WHAT YOU WILL DO: Please explain, in one to three sentences, why Lucille tells Michael that Buster's accident was her fault, based on the plot summary below.

PASSAGE FOR REVIEW:
□ □ □ □ □ □ □

At the party, Lucille confesses to Michael that Buster's accident was her fault because she prayed for God to take anything to stop Buster from going to war. Gob also confesses to Michael that he released a seal into the ocean that bit Buster. Still not convinced that Maggie is not lying, Michael asks Lindsay (Portia de Rossi) to break into Maggie's house to find evidence that someone else is the father, but Lindsay refuses. He gets George Michael to help instead, and they go to Maggie's house to try to find some evidence of another man. After a brief run in with a police officer, George Michael grabs a note taped to the door that reads "Really eager to hear from you" written under a phone number, and Michael thinks it's from the real baby's father. Gob goes to the docks to rent a boat to try to find the seal while Maeby (Alia Shawkat) films a remake of The Old Man and the Sea. Using Gene Parmesan to trace the phone number he had found on the door to an address, Michael drives to the house where he believes the real father of Maggie's baby lives. Michael knocks on the door, and the same police officer from Maggie's house opens the door. Michael is invited inside, where he learns that Maggie's baby belongs to the police officer and his partner David, so Michael decides to help the cops get their baby from Maggie.

Maggie's client, an overweight waitress, is actually not fat but carrying the baby that Maggie had been hired to bear, and the urine that Tobias and Lindsay had tested had come from the waitress, not Maggie. The fat suit they had found had belonged to Maggie until she upgraded to a realistic latex model, which is what Michael saw. At the courthouse during the trial, the waitress's water breaks, and Maggie pretends she has gone into labor too. Back at the film set, Gob confesses to Maeby that he's probably responsible for Buster's hand being bitten off, and Maeby convinces him to tell Buster. Buster gouges Oscar in the shoulder while massaging him, then reacts with horror as he notices his hook as if for the first time and goes on a rampage, trashing Lucille's apartment. At that moment, Gob walks in and confesses he is responsible for Buster's hand, and Buster subsequently attacks him. Michael and the policemen find Maggie's room at the hospital, but when Michael grabs the baby she's cuddling it turns out to be the fat suit wrapped in a blanket. Maggie confesses that she "outsourced" the pregnancy to her client to add verisimilitude to her fat case. The cops retrieve their baby from the waitress and go home, George Michael is accidentally taken to the morgue, and Michael and Maggie have sex in her hospital room.

□ □ □ □ □ □ □

RECORDS:
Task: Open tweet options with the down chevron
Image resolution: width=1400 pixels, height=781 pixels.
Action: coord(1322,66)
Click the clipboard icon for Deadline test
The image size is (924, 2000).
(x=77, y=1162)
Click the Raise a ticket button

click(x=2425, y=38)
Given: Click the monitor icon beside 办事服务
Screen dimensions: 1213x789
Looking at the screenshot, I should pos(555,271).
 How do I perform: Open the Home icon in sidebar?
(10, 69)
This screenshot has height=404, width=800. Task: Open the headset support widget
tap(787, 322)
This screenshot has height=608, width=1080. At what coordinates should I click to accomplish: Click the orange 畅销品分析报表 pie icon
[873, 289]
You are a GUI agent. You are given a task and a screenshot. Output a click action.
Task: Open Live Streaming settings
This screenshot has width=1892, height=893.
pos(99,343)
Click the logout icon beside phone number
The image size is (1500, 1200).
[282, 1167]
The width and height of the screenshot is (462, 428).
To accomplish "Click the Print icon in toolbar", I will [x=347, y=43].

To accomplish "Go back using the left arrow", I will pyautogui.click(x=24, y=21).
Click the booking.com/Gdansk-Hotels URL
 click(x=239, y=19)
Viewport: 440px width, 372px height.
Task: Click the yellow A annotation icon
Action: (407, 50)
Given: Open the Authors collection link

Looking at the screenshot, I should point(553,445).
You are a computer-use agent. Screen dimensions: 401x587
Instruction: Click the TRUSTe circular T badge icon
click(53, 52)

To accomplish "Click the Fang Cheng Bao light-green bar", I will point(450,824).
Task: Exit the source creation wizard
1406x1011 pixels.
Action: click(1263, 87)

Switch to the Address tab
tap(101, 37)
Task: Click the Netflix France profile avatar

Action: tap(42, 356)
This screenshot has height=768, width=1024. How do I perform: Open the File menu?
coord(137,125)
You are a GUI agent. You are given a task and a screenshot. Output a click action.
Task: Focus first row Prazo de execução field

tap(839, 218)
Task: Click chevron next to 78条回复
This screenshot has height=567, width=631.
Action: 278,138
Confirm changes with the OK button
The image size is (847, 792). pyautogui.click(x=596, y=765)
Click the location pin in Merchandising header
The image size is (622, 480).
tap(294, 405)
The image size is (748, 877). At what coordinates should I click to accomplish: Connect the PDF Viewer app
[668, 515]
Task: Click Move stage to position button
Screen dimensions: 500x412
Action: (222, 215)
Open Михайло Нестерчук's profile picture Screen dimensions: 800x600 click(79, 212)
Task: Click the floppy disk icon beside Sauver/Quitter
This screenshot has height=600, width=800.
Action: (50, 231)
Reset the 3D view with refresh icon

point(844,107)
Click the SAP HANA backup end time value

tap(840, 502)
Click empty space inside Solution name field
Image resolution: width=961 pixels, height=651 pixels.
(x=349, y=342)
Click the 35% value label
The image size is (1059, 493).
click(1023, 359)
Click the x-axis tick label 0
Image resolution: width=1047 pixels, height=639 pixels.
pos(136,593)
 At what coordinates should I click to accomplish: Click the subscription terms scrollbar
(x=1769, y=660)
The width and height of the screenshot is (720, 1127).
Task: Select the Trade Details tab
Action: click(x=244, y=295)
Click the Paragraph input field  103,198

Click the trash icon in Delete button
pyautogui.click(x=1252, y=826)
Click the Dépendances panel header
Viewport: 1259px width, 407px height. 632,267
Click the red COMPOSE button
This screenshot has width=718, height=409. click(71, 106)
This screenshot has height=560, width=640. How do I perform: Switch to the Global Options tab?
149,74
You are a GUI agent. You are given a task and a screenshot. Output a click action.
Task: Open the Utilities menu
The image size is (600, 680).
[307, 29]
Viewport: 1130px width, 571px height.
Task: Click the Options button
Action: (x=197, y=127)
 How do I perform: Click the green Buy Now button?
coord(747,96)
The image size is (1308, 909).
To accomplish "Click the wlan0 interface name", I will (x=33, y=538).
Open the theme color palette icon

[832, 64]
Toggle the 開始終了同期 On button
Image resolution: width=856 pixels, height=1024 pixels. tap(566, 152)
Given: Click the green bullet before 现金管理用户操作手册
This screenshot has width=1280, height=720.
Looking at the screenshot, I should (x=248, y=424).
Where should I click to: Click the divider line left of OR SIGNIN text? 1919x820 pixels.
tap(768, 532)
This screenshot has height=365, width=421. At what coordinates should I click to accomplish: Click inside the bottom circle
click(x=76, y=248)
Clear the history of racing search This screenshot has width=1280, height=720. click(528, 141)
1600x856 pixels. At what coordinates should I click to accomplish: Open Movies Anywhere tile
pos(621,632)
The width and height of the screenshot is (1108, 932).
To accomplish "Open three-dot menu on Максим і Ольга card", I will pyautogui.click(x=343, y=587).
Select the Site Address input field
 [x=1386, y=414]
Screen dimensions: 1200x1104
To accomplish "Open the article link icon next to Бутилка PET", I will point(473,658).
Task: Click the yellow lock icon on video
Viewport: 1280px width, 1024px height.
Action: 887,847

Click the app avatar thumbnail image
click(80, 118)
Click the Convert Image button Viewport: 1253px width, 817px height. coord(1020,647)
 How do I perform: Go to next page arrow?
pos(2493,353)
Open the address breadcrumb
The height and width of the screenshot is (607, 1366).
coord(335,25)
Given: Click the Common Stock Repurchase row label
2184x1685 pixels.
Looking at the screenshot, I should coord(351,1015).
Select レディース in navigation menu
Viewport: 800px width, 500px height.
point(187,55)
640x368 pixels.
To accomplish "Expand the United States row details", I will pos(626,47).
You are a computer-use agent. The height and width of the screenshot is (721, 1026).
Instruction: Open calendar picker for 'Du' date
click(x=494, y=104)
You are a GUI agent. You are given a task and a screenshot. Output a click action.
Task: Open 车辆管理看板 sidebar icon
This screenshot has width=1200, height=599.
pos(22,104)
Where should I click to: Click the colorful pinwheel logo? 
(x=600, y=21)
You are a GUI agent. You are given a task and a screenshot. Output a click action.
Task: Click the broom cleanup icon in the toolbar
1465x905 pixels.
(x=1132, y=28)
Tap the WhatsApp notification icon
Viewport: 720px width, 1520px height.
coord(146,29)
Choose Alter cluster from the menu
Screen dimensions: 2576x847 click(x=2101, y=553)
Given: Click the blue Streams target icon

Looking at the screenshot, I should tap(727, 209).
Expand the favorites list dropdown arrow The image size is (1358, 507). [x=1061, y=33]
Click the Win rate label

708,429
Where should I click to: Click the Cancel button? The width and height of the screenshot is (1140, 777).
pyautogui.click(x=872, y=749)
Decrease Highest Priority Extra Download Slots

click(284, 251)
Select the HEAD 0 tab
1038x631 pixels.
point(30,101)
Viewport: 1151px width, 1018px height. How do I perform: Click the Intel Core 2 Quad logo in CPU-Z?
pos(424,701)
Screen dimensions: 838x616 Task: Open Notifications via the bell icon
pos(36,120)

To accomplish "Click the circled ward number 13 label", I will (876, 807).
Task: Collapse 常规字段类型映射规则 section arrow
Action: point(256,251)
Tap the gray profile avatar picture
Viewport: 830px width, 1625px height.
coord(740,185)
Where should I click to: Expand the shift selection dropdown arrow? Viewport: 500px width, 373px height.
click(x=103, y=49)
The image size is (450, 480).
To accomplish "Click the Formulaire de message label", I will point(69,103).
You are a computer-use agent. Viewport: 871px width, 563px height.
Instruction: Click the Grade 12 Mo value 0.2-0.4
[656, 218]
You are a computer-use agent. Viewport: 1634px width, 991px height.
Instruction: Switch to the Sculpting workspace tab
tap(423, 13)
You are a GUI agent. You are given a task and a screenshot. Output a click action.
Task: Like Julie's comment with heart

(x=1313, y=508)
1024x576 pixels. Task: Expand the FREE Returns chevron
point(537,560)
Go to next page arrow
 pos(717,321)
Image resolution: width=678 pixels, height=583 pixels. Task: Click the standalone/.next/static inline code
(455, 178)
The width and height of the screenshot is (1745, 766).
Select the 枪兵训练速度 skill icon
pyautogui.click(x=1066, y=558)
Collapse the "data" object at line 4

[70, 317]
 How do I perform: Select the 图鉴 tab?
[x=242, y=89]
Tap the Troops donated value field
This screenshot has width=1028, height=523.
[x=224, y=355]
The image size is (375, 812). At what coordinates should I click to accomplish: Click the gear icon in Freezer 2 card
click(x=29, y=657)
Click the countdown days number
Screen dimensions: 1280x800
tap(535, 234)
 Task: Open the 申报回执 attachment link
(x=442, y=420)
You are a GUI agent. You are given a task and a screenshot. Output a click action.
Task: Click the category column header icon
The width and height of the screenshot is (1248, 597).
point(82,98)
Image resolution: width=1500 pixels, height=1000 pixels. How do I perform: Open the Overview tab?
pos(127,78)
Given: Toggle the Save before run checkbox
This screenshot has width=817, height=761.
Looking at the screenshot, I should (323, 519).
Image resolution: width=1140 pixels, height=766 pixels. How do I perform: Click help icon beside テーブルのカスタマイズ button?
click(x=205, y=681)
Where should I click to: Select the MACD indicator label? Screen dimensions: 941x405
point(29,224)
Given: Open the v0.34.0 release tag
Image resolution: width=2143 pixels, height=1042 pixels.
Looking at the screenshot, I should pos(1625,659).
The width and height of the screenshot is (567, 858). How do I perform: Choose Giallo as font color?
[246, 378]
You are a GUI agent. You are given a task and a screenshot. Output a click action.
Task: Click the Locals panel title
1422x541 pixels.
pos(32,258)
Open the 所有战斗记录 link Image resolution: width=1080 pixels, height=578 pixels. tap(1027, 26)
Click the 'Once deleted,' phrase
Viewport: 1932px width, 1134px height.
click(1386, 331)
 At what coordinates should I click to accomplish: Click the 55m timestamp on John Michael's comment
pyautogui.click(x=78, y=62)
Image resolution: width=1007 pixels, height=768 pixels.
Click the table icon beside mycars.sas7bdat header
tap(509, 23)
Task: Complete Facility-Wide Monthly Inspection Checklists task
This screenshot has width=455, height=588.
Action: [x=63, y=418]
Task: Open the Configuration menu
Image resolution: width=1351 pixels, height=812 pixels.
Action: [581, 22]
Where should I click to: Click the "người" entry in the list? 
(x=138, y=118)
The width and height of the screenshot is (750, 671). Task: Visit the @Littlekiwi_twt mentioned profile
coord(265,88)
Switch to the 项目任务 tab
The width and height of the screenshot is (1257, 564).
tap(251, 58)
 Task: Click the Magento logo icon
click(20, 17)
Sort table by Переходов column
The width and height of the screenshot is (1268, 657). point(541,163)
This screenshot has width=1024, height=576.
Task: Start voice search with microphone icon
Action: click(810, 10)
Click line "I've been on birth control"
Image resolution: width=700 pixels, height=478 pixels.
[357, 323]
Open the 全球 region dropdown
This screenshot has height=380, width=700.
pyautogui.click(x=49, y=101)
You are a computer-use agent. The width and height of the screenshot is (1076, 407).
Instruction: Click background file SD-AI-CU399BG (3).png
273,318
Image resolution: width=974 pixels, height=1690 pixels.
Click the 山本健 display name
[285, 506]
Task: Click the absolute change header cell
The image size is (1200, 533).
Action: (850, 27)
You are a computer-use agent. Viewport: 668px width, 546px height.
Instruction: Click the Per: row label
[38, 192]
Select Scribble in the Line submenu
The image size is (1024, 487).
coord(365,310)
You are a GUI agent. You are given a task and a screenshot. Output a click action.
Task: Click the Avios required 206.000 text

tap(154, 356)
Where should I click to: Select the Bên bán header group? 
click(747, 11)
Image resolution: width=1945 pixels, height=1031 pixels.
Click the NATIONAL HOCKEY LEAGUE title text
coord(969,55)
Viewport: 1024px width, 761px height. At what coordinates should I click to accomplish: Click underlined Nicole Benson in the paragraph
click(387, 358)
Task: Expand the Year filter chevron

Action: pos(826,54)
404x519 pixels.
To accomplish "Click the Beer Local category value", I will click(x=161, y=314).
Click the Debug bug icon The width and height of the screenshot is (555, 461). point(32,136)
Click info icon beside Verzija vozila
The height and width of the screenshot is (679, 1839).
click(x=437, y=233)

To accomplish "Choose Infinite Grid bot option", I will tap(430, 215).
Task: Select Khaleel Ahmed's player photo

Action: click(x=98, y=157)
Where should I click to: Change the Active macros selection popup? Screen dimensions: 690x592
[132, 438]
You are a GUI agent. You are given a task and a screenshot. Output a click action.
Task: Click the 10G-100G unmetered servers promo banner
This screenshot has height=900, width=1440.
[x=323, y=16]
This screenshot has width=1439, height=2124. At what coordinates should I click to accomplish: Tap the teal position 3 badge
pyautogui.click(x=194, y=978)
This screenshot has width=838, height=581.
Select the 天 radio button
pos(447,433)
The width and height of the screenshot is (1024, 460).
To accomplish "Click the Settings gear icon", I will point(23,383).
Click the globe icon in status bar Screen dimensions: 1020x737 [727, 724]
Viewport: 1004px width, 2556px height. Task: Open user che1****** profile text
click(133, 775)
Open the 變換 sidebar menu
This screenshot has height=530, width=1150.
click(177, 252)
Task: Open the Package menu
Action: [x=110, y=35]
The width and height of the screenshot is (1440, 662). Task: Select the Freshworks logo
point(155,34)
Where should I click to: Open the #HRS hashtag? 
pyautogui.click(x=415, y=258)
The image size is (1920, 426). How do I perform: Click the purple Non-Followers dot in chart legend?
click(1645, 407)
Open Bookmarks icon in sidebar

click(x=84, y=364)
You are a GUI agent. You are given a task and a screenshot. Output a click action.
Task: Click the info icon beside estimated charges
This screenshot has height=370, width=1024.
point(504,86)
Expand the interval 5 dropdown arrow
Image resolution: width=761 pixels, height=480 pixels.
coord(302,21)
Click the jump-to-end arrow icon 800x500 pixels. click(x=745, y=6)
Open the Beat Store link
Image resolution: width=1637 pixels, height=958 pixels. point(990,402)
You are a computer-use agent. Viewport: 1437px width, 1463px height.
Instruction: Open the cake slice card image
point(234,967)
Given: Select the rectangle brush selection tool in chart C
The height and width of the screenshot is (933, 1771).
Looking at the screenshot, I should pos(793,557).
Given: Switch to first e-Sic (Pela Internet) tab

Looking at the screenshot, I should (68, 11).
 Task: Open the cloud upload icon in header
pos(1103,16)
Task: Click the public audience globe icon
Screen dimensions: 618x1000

□ □ □ □ □ □ □

OUTPUT FOR THIS TASK: Lucille says Buster's accident was her fault because she had prayed for God to take anything to stop Buster from going to war.